··· Material for this exercise

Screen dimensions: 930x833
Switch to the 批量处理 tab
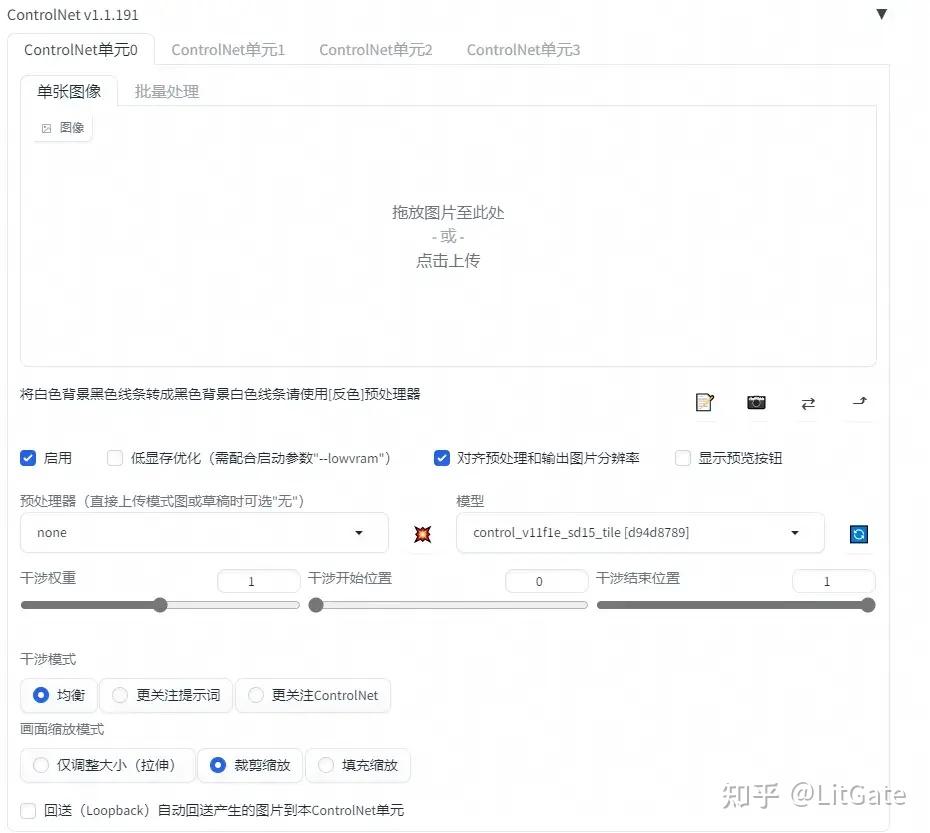[x=166, y=90]
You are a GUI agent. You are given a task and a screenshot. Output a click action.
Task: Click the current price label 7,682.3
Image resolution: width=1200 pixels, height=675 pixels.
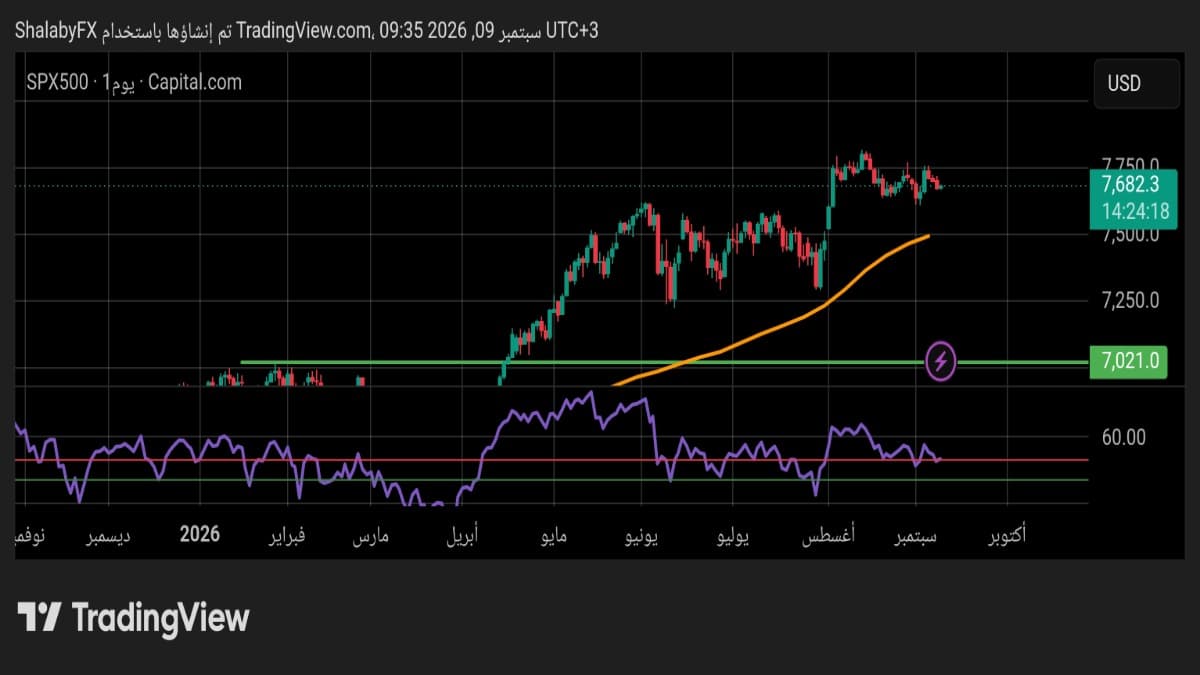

······

Each entry above must be duplicated precisely; none of the pictures may be included.

▶ _Exercise response_:
Screen dimensions: 930x833
Switch to the 批量处理 tab
[x=166, y=90]
You are a GUI agent. You are given a task and a screenshot. Output a click action.
Task: Click the current price label 7,682.3
Image resolution: width=1200 pixels, height=675 pixels.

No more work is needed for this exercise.